Apple for developers: If we deleted your old app, it deserved it

Recently, several developers have complained about how Apple threatened to remove their apps from the App Store because they had not been updated in “significant time.” Now the company has the answer – by issuing a press release that effectively says no one downloaded apps anyway.

The announcement, which was published on Friday night, reads in part:

As part of the App Store enhancement process, developers are apps that have not been updated in the last three years and do not meet a minimum download threshold – meaning that the app has not been downloaded at all or extremely few times during a scrolling 12 month period – receive an email informing them that their app has been identified for possible removal from the App Store.

We’ve heard of these emails before – last week developers liked them Robert Kabwe and Emilia Lazer-Walker reported getting them and expressed concern that they had 30 days to update their apps, otherwise they would be removed from the store. Other developers shared similar experiences on Twitter, saying the policy and the time they were given to make changes was unfair to indie developers.

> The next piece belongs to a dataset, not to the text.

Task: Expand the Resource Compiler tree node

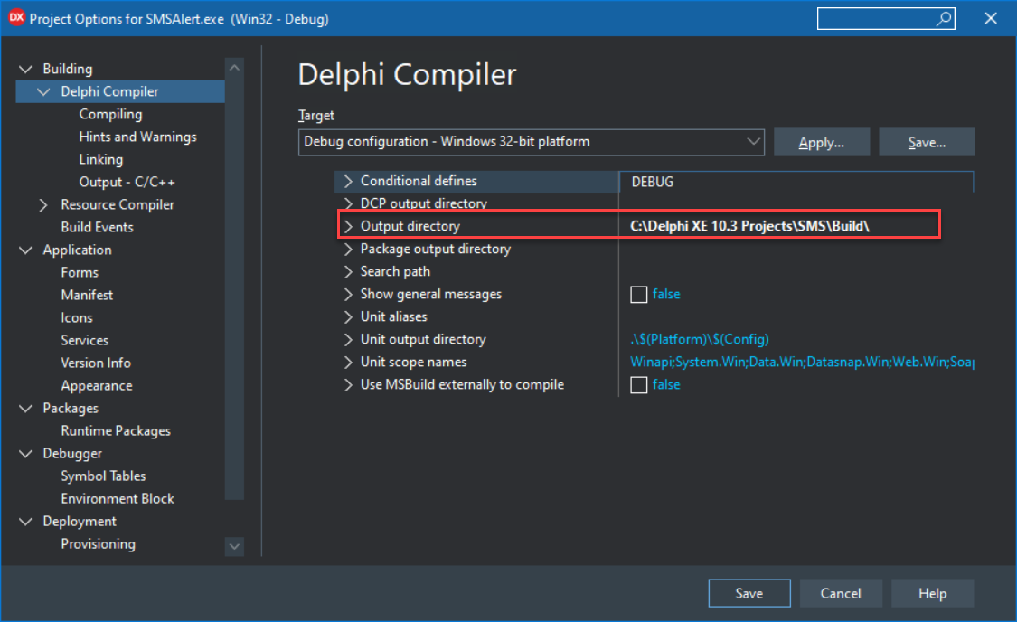Action: coord(42,204)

They also expressed deeper concerns that Apple decided to delete an entire class of apps because they believe they do not belong in their store. Lazer-Walker argued that games should be allowed to be completed and that they can still be valuable without being a service. Kabwe expressed a similar idea, pointing out that you can still buy console games from the 2000s. To put it another way: Apple’s removal of these apps is a bit like removing movies from the iTunes Store, just because they appear with black bars on modern TVs (although I understand that interpreting a video signal is less complicated than running code).

Apple’s explanation clarifies why, as some developers noted, the rules seemed to apply inconsistently. E.g, noticed a developer to Pocket God, a popular game from the early days of the iPhone, has not been updated in seven years, but is still on the App Store. Apple basically says it’s still up because it’s still popular.

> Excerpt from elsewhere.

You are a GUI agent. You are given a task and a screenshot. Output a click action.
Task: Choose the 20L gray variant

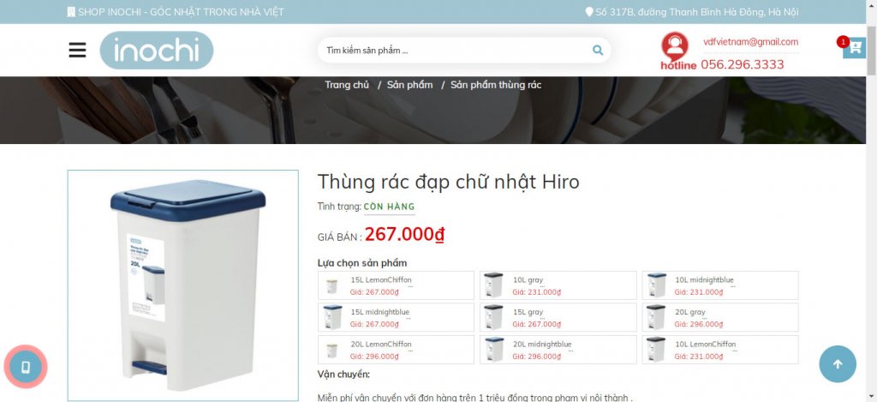(x=720, y=317)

From one angle, this reasoning is not necessarily related to the first half of Apple’s post, which states that it removes old apps to ensure “users’ trust in quality apps” and to improve visibility, security and privacy as well as user experience. After all, if an app is problematic because it’s outdated, multiple downloads would make a bad app a bigger problem. Who gets hurt if there is an outdated app, almost no download?

But Apple says it does not want the App Store to be cluttered with apps that both developers and users have forgotten about. It probably has issues that make it easy for users to find good apps as it is, and it’s easy to imagine Apple seeing deleting old, seemingly irrelevant apps as a good solution.

While Apple’s posts may feel like a slap in the face to developers who are worried about losing something they’d spent real time and effort on, the company is expanding a small olive branch. Its post notes that anyone who receives a message from here on out – and those who have already received a message – will have 90 days instead of 30 to update their app before removing it. While it should make it easier for developers to store their apps, it does not let the apps “exist as finished objects,” as Lazer-Walker put it. Apple is apparently only interested in the finished items that are still getting eyes.